Endocrine Abstracts

Introduction: Immunotherapy has transformed the outcomes of various cancers. Monoclonal antibodies against cytotoxic T lymphocyte antigen 4 (CTLA4), programmed cell death 1 (PD1) and its ligand, PDL1 target mainly T cells, unleashing the immune system against tumour cells. Immune checkpoint inhibitor therapy results in a variety of immune related adverse events, including various endocrinopathies. Thyroid disorders, pituitary disorders are relatively more common compared to primary adrenal insufficiency and diabetes mellitus. Immune therapy related primary adrenal insufficiency is rare and can present acutely. Its incidence ranges from 1 to 2 % with monotherapy to 5 to 8 % with combination regimens.

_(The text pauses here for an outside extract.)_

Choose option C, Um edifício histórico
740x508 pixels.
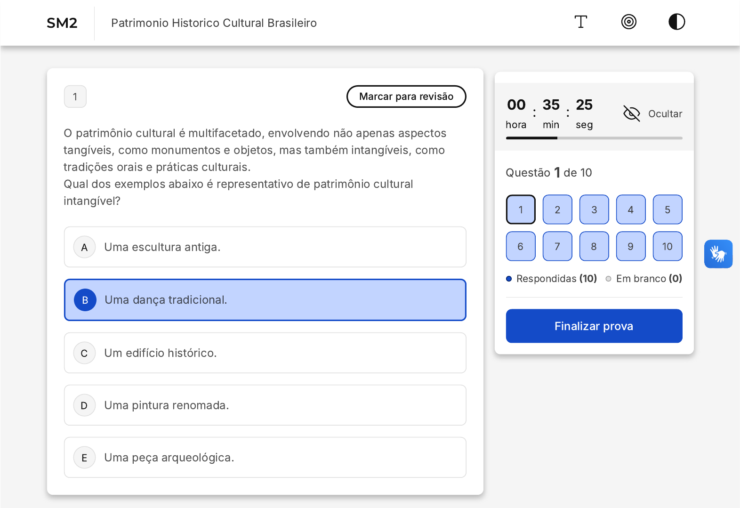pos(265,353)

Presenting symptoms are usually like secondary adrenal insufficiency or can be completely nonspecific. We present a rare case of primary adrenal insufficiency caused by combination immunotherapy.

Case Presentation: A 72-year-old male with a history of hypertension, Type 2 Diabetes and Atrial fibrillation was treated with combination ipilimumab and nivolumab for metastatic melanoma. Following the second cycle, he developed immune-checkpoint inhibitor (ICPi) induced dermatitis which was treated with high dose glucocorticoids (which were subsequently weaned off) and ICPi treatment was held for 2 months. Following cycle 3, the patient developed acute kidney injury which improved with oral glucocorticoid but there was persistent hyperkalaemia which was disproportionate to the creatinine. The patient’s cortisol was unremarkable [444 nmol/l] and due to the ongoing hyperkalaemia, he was commenced on mycophenolate mofetil. He was also treated with sodium zirconium and sodium bicarbonate for the ongoing hyperkalaemia. As an investigative screen renin 19.5 nmol/l(0.3-2.2), aldosterone <50 pmol/l(0-630), sodium (130 mmol/l) and potassium (7.1 mmol/l) were in keeping with hyper-reninaemic hypoaldosteronism. His urea (10 mmol/l), creatinine (117 umol/l) were disproportionate to the electrolyte imbalance, but he maintained satisfactory random cortisol readings of 314 nmol/l. Treated with fludrocortisone which resulted in normalisation of the potassium. Two months later he had further screening bloods and his cortisol was undetectable. He was referred to endocrinology where hydrocortisone was added to his therapy. His ACTH was markedly raised at a value of 1009 ng/l (0-46) in keeping with ICPi-induced adrenalitis and Adrenal antibodies were negative. In retrospect, it was felt that his mineralocorticoid deficiency preceded the glucocorticoid deficiency by at least 2 months representing an earlier presentation of adrenalitis. Clinicians should be aware of the possibility of ICPi-induced adrenalitis in patients who present with refractory hyperkalaemia and hyponatraemia, even in the setting of a normal cortisol measurement.